Monfredo: It’s utterly ridiculous. I have never met a superintendent that works as tirelessly as Maureen Binienda. This woman is in the community constantly, all the time. She cares about students. Look at her track record. She was at South High School and the number of students that she’s assisted and helped move forward. She’s gone even to colleges to support students when they had difficulty getting enough aid. This woman is a champoion of all the students. To say a statement like that is very irresponsible.

Stolz: Worcester School Committee member John Monfredo calling in to the show this morning. We really do appreciate it. John from your perspective sitting there, what ah… I don’t know, especially Brian O’Connell reported getting upset at this last school committee meeting. We played the sound earlier of the mayor gaveling school committee member Dante Comparetto out of order. You were there. What the.. what went on?

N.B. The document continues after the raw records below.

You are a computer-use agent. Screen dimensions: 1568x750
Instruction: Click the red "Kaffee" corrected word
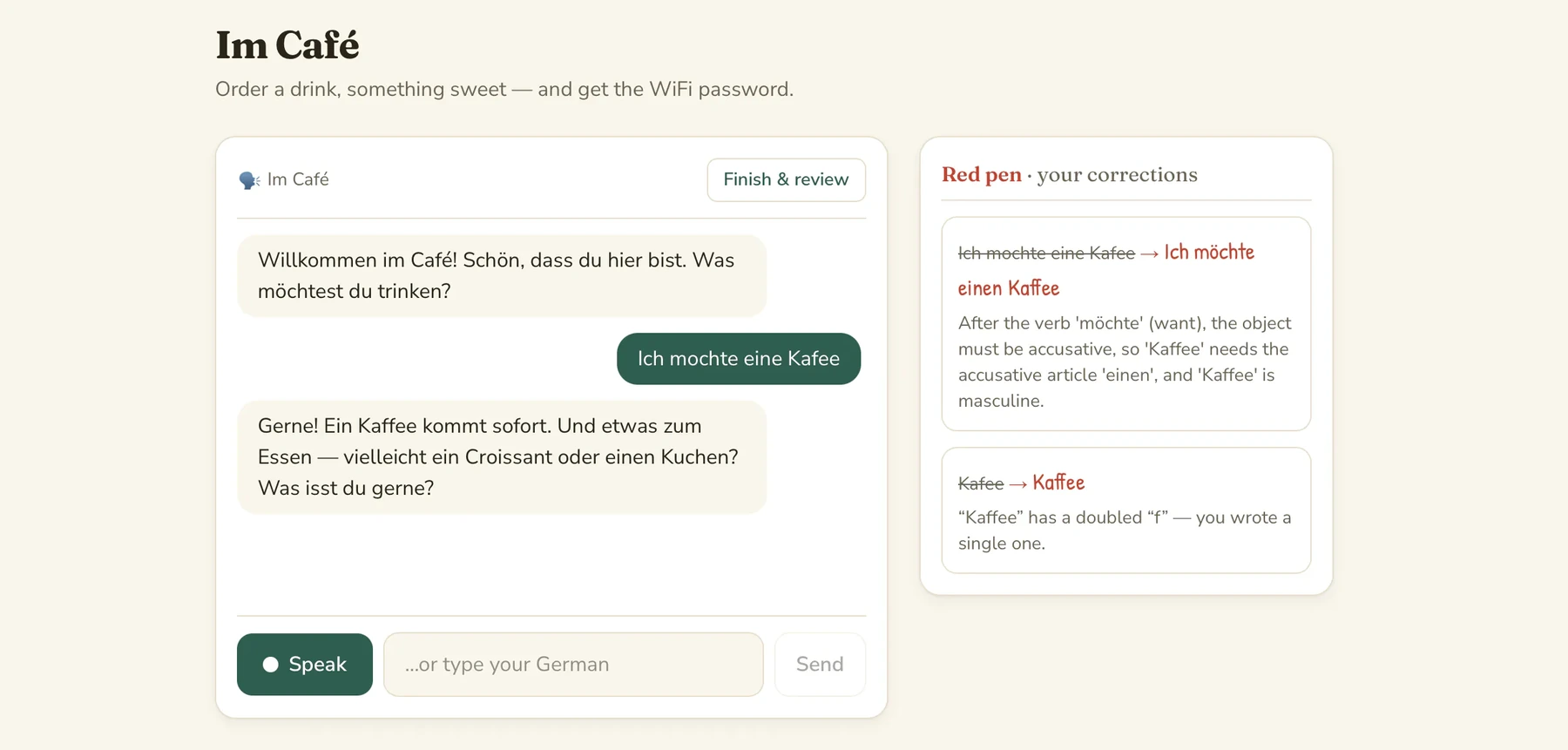(x=1058, y=483)
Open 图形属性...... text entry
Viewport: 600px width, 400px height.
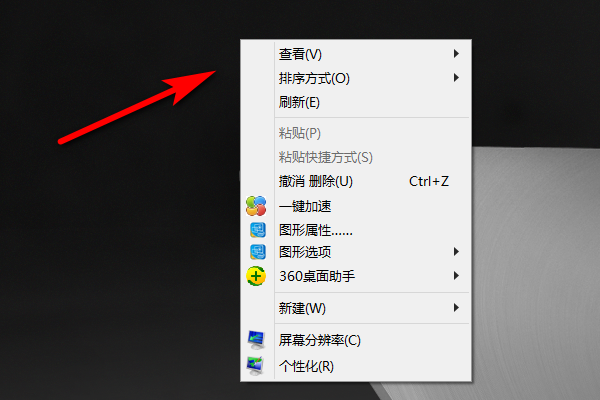316,230
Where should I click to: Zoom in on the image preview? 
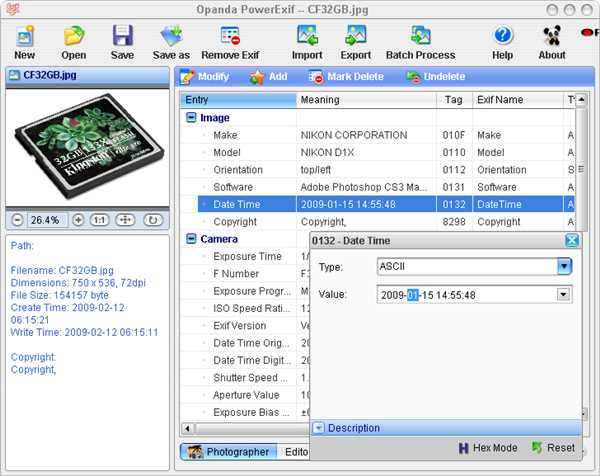point(77,219)
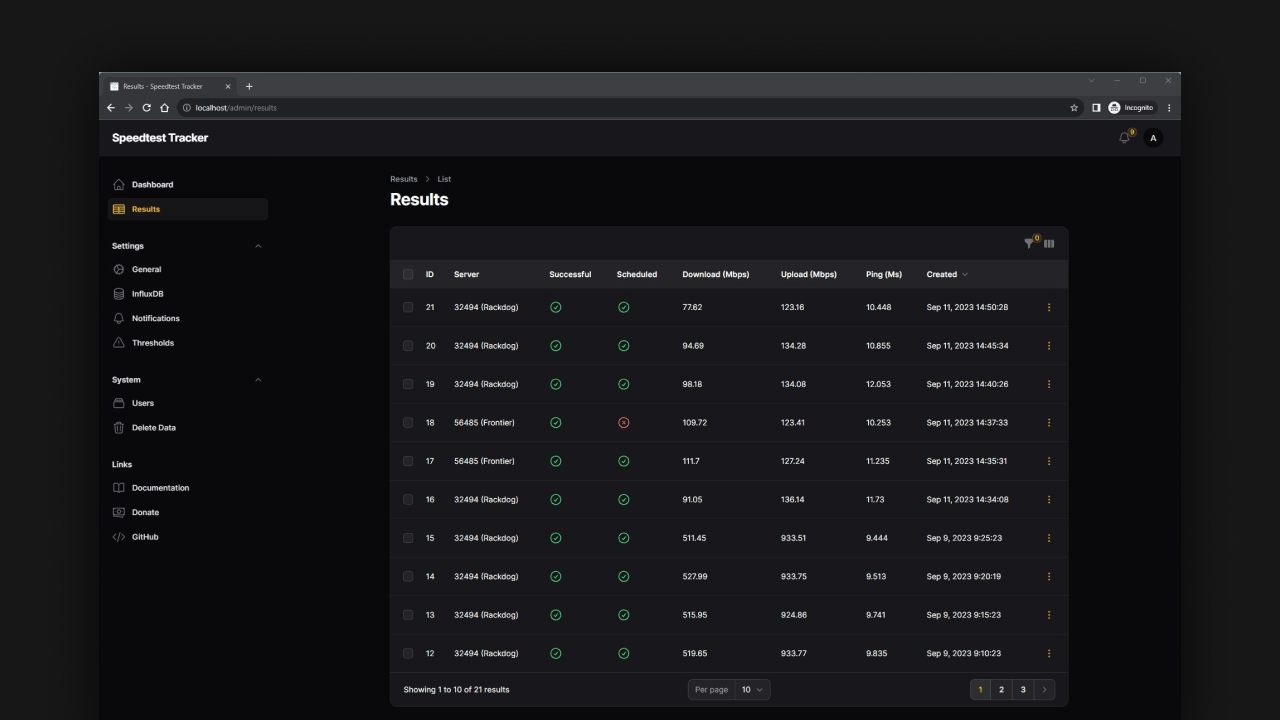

What’s the context there that we may not be getting?

Monfredo: Well, first of all, Comparetto was obviously out of order. He was incorrect. He was referring to a statement that was probably in Worcester Magazine when they said that the teaching. learning and student support committee did not bring forward a sex education plan. Making Proud Choices was what we were going to discuss and that was pulled off the table before Brian and I even had an opportunity to discuss it at the table. The mayor at the time said that he felt there was too much controversy over it, and he and the superintendent decided to pull off that particular item. We were ready to talk about it. There wasn’t any question in my mind that it was not developmentally appropriate for our students. But to blame Brian because he was the head of that committee that was uh (unintelligible)

Stolz: I know that — and I know, I appreciate — it sounds like there’s a little bit of feedback going on there, so I appreciate your being with us here this morning. What’s happening at this next school committee meeting? What should we be looking for?

Monfredo: I don’t know. Your guess is as good as mine. Each week, each time we’re meeting, things come up. It’s unfortunate. We’ve got to work together. That’s the bottom line. We may have differences of opinion, but let’s face it. The bottom line as a school committee person is not to be out there pontificating what’s happening in society. We need to look at problems that are existing and what can we do to resolve those problems. Now, I started to talk to you about chronic absenteeism. That’s an issue that obviously that the superintendent has taken on. I had mentioend when she first came on that we needed to take a look at it. We have a many involved that meet almost every other month to look at what we can do, and we have continued to cut back on chronic absenteeism. Mind you we probably have a best absentee rate of any gateway city, but there’s still room for improvement. However, when we look at the Latino population, talking about 19.3% of the students that are absent. That concerns me. We’re talking about a group that right now is calling for the resignation of the superintendent, they need to look at within, how can they work with us to improve the fact that we need to get Latino parents to get their children to school. It’s not a simple task. It’s something that we need to do cooperatively.

Stolz: Yeah. John, thank you. We’ll talk more about this issue. We’ll certainly be talking more with you as what is going to be a heated race. We’ll let you go, but any thoughts on that? Thirteen folks (running for school committee). What’s going on?

Monfredo: Yeah, I know. I hope that we can discuss issues, but let’s not play the blame game and bring our kids into the fray. We need to look at what we’re doing right and what we can do to improve.